- [Activity]: Reproduce, from the lines below, exactly the stretch that begins at the line containing "Lue lisää maksutavoista (1275, 861)" and ends at the line containing "[Facebook] (1364, 108)", both included.

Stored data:
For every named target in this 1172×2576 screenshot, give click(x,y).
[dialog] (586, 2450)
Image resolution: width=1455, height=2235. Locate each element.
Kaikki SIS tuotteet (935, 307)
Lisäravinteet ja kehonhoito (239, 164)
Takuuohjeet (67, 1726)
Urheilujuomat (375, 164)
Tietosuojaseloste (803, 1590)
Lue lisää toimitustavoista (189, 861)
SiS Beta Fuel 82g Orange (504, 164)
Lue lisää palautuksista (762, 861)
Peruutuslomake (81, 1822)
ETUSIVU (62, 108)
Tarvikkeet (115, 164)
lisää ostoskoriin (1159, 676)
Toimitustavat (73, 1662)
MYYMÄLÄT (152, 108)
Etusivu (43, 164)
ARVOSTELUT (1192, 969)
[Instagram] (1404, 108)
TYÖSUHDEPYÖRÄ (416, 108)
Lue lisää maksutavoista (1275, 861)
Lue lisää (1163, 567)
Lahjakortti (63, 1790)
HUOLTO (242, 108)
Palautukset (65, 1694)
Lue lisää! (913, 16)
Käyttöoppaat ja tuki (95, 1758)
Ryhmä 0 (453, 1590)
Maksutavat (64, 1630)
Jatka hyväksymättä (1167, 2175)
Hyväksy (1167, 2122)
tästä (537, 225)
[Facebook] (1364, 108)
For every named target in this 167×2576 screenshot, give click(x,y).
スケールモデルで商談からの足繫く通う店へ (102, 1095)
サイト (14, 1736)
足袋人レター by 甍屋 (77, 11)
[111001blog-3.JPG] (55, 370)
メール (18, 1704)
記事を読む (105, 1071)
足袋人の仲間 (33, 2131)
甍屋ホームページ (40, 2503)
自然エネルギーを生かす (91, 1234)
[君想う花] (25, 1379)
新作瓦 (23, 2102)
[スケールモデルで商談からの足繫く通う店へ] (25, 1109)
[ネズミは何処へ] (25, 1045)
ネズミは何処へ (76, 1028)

- [Result below]:
Lue lisää maksutavoista (1275, 861)
Lue lisää (1163, 567)
Lahjakortti (63, 1790)
HUOLTO (242, 108)
Palautukset (65, 1694)
Lue lisää! (913, 16)
Käyttöoppaat ja tuki (95, 1758)
Ryhmä 0 (453, 1590)
Maksutavat (64, 1630)
Jatka hyväksymättä (1167, 2175)
Hyväksy (1167, 2122)
tästä (537, 225)
[Facebook] (1364, 108)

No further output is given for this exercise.